**Exercise task**
Copy the forum thread about the new radar gun below word for word, in full.

**Document excerpt**
########################################

# new radar gun



## DARKSCOPE001 (Jun 14, 2006)

Ok guys I was watching tv and saw that hot wheels is coming out with a radar gun. I dont know how accurate it is going to be but I was thinking that it would be very usefull in rc. so ill check the prices and see how accurate it is and get back to you guys


HOPE THIS HELPS 
Sean Scott


----------



## tow jockey (Apr 28, 2006)

around $30. toys r us,and wal-mart


----------



## swtour (Oct 8, 2001)

I picked up one of the ones Radio Shack has on Father's Day weekend for under $75.00.

Works great...Clocked "The World's FASTEST R/C DRIVER" Nic Case last weekend with his 134 mph car from the RCCA challenge, on a High Banked Velodrome in Southern Calif. at 90 MPH going into turn ONE.

########################################

Records on finding elements on screens:
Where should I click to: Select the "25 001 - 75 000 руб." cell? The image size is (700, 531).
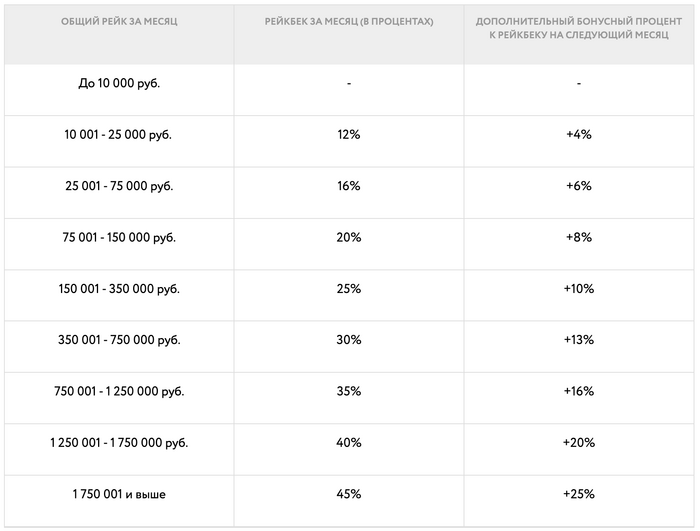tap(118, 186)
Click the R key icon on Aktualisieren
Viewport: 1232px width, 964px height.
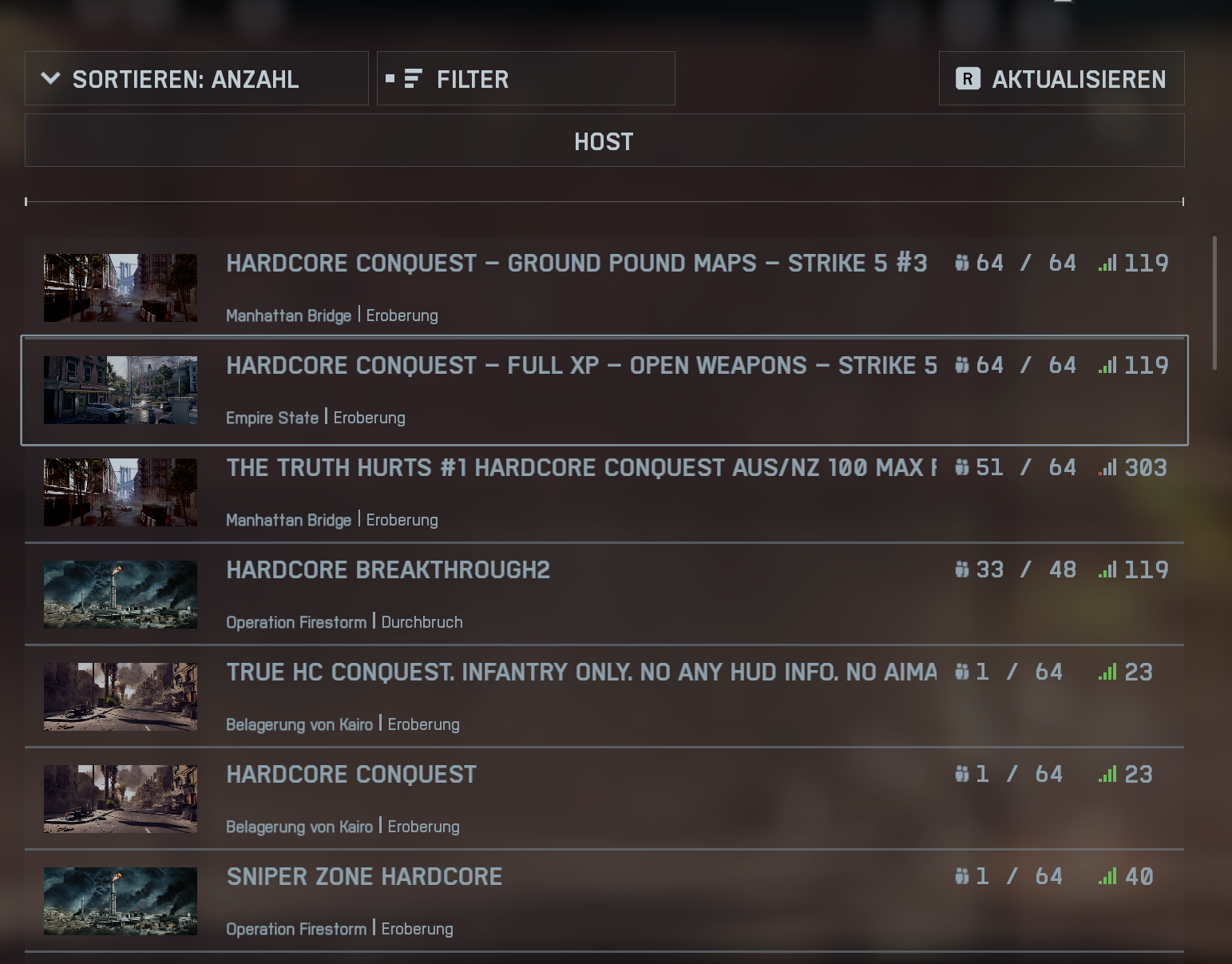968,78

########################################

**Problem solution**
# new radar gun



## DARKSCOPE001 (Jun 14, 2006)

Ok guys I was watching tv and saw that hot wheels is coming out with a radar gun. I dont know how accurate it is going to be but I was thinking that it would be very usefull in rc. so ill check the prices and see how accurate it is and get back to you guys


HOPE THIS HELPS 
Sean Scott


----------



## tow jockey (Apr 28, 2006)

around $30. toys r us,and wal-mart


----------



## swtour (Oct 8, 2001)

I picked up one of the ones Radio Shack has on Father's Day weekend for under $75.00.

Works great...Clocked "The World's FASTEST R/C DRIVER" Nic Case last weekend with his 134 mph car from the RCCA challenge, on a High Banked Velodrome in Southern Calif. at 90 MPH going into turn ONE.